Data for this exercise
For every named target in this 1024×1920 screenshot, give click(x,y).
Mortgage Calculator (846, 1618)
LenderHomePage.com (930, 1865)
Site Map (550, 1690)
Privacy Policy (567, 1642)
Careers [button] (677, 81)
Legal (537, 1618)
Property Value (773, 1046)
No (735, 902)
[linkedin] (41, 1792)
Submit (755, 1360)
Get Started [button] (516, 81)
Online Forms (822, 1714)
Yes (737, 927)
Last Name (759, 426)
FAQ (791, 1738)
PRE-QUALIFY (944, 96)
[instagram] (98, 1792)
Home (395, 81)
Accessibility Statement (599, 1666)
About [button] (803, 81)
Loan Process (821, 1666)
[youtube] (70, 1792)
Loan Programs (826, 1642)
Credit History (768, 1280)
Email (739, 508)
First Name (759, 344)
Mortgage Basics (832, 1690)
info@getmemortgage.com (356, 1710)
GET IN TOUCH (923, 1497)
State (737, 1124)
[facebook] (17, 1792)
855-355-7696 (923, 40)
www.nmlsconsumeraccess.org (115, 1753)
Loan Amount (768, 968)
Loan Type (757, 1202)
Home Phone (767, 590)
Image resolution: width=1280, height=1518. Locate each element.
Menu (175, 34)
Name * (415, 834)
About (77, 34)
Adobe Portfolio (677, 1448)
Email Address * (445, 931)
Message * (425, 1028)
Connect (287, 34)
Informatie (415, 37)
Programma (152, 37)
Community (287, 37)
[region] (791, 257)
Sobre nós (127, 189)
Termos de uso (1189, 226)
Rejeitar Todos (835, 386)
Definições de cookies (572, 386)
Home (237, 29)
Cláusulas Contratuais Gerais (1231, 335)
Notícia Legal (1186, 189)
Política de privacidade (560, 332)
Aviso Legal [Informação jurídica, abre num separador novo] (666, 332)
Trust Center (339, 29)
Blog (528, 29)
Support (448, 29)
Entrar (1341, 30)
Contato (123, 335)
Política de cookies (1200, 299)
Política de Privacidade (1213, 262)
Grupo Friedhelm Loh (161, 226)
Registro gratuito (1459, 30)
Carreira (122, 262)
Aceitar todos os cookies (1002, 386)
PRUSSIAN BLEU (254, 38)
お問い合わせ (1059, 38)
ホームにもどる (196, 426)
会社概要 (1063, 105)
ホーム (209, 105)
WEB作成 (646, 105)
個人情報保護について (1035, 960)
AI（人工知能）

What to do
Print all of the items above again, word for word and in their original order.

Result of this task
For every named target in this 1024×1920 screenshot, give click(x,y).
Mortgage Calculator (846, 1618)
LenderHomePage.com (930, 1865)
Site Map (550, 1690)
Privacy Policy (567, 1642)
Careers [button] (677, 81)
Legal (537, 1618)
Property Value (773, 1046)
No (735, 902)
[linkedin] (41, 1792)
Submit (755, 1360)
Get Started [button] (516, 81)
Online Forms (822, 1714)
Yes (737, 927)
Last Name (759, 426)
FAQ (791, 1738)
PRE-QUALIFY (944, 96)
[instagram] (98, 1792)
Home (395, 81)
Accessibility Statement (599, 1666)
About [button] (803, 81)
Loan Process (821, 1666)
[youtube] (70, 1792)
Loan Programs (826, 1642)
Credit History (768, 1280)
Email (739, 508)
First Name (759, 344)
Mortgage Basics (832, 1690)
info@getmemortgage.com (356, 1710)
GET IN TOUCH (923, 1497)
State (737, 1124)
[facebook] (17, 1792)
855-355-7696 (923, 40)
www.nmlsconsumeraccess.org (115, 1753)
Loan Amount (768, 968)
Loan Type (757, 1202)
Home Phone (767, 590)
Image resolution: width=1280, height=1518. Locate each element.
Menu (175, 34)
Name * (415, 834)
About (77, 34)
Adobe Portfolio (677, 1448)
Email Address * (445, 931)
Message * (425, 1028)
Connect (287, 34)
Informatie (415, 37)
Programma (152, 37)
Community (287, 37)
[region] (791, 257)
Sobre nós (127, 189)
Termos de uso (1189, 226)
Rejeitar Todos (835, 386)
Definições de cookies (572, 386)
Home (237, 29)
Cláusulas Contratuais Gerais (1231, 335)
Notícia Legal (1186, 189)
Política de privacidade (560, 332)
Aviso Legal [Informação jurídica, abre num separador novo] (666, 332)
Trust Center (339, 29)
Blog (528, 29)
Support (448, 29)
Entrar (1341, 30)
Contato (123, 335)
Política de cookies (1200, 299)
Política de Privacidade (1213, 262)
Grupo Friedhelm Loh (161, 226)
Registro gratuito (1459, 30)
Carreira (122, 262)
Aceitar todos os cookies (1002, 386)
PRUSSIAN BLEU (254, 38)
お問い合わせ (1059, 38)
ホームにもどる (196, 426)
会社概要 (1063, 105)
ホーム (209, 105)
WEB作成 (646, 105)
個人情報保護について (1035, 960)
AI（人工知能）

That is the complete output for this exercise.